New LED Dune Buggy Signal Lights Project Part 2


Things are going well this week with the LED dune buggy signal light project.  I have managed to get through all of the 3D printing that needed to be done and have started smoothing out the parts to get them ready for paint.  So with all of this progress I thought I should show you how it all looks at this point.


This part which is one of the LED light housings for this project took 35 hours to 3D print.  I am very pleased with how it turned out.  The vertical wall that you see in the part above was a support wall only used during the printing of the part.  It was removed very easily after the print was completed. 

With the two housings that I need for the project, I also needed to 3D print the mounting plates for the lights as well.  This added an additional 16 hours of 3D printing.  After having completed this portion of the project I am also more and more impressed with my Creality CR-10 S4 3D printer as well.  A real workhorse to make such nice parts for this project. 


Here are the two LED light mounting plates for the project.  The one on the right is still in primer and glazing putty and the one on the left has had all of the sanding completed along with a couple of nice coats of glossy red paint.  They will look great when both are completed and installed in the final assembly.



After the light housings had been 3D printed I decided that I should strengthen them by coating them inside and out with several layers of fiberglass.  The housings were only printed with a 20% infill (honeycomb webbing on the inside walls of the part) which kept the print time down to 35 hours.  If I had doubled the infill to 40% then the print time per housing would have doubled to 70 hours time per part.  Not something I really wanted to do.  So the fiberglass layers seemed like a smart choice.  

After the parts had cured overnight the housing now are strong enough to stand on.  Not that I would want to do that but it's nice to know that the strength is there just the same with very little additional weight gain.


Next the housings were coated with a layer of fiberglass resin and micro-balloons.  Micro-balloons are microscopic hollow glass balls which looks like a fine powder.  This is mixed with the fiberglass resin to form a thick putty.  This putty mixture is then spread on to the parts to fill the weave.  In the photo above the part on the right has the putty mixture on it just after it has been spread on.  After this putty has cured overnight it is sanded down to look like the part on the left.  A much smoother finish that is a good base to prep for primer and later paint.


Here you can see a big difference after one of the housing had been sanded smooth and painted with primer.  Not a hard task to do but it does take some time to get all of the flaws out that the primer shows in the part after it has been sprayed on. 



In order to get a perfect fit of the housing to the body of the dune buggy I first clamped one of the housing to the body just to see how close I was in designing the part.  From the photos above I am pretty happy with how it look and fits but I know it could be much better. 


I removed the housing from the dune buggy and covered the area where the housing will be mounted with a 3mil layer of plastic.  I then cut a hole for the housing so that it again could be re-clamped on to the body as before.


Here the housing is once again clamped into place.  The reason for the plastic covering the body is so that I can use my putty mixture once again to get a perfect mating surface created on to the housing that will match the dune buggy body shape and then be able to remove it without causing any damage to the body itself. 




In the photos above you can see the putty mixture has been spread on to the housing and plastic covered body where the two part meet.  This will give me a perfect copy of the body shape so that there will be no gaps between the body and the tail light housing once it has cured and been sanded smooth for paint.
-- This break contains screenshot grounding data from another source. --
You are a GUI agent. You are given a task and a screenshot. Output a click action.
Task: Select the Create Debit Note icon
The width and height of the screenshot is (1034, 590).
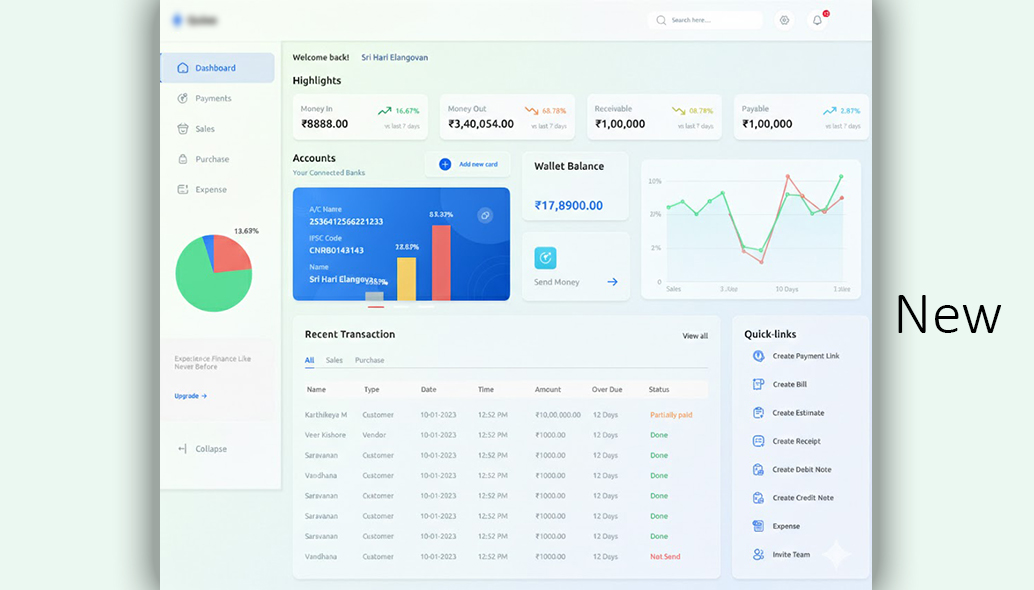pyautogui.click(x=759, y=469)
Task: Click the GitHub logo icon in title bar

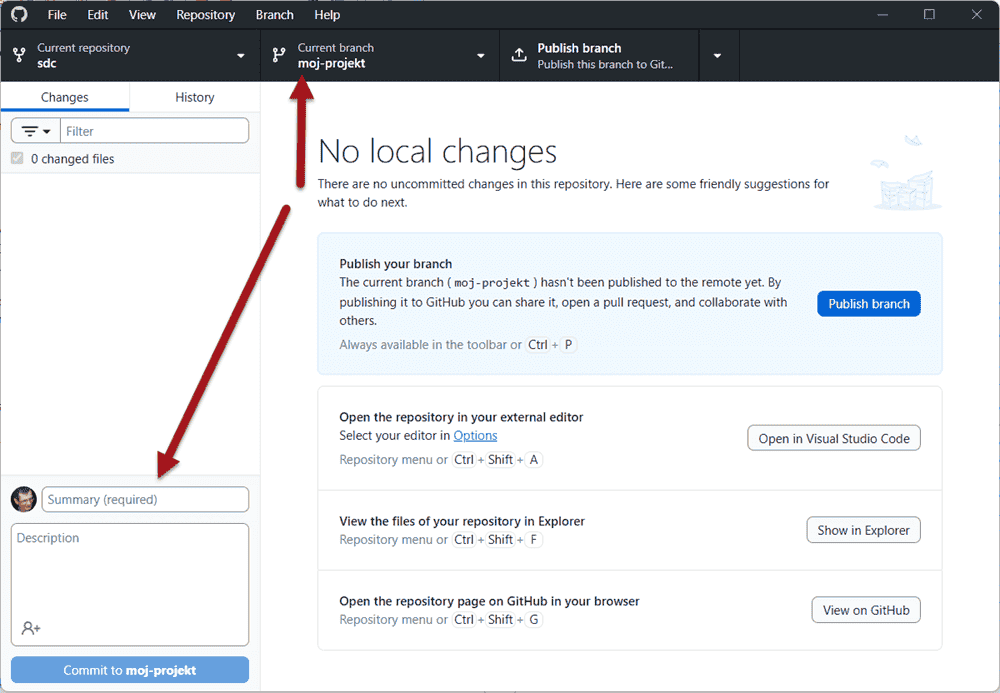Action: [19, 15]
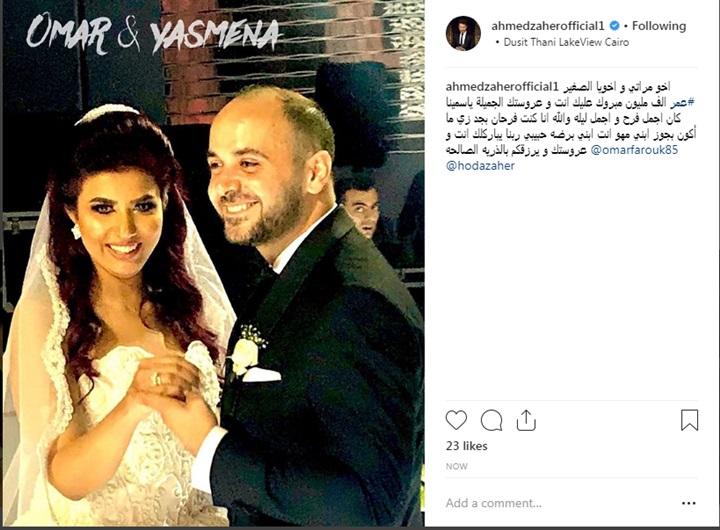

This will give me a perfect fit when I mount the housings once they have been smoothed and painted. 


I left the putty cure overnight and this morning I was able to remove the housing from the dune buggy with very little effort.  As you can see from the photo above it also left very little of the putty on the plastic as well. 


This is what the underside of the housing looked like once it had been removed from the dune buggy.  The micro-balloon and resin putty had fully hardened and actually tapers down toward the center of the part from the outer perimeter. 


I then used additional putty to finish this putty edge taper so that it feathers out thinner as it gets closer to the large opening in the center of the apart.  I will let this cure again overnight and then start sanding the part once again on the outside surfaces to get it as smooth as possible for painting. 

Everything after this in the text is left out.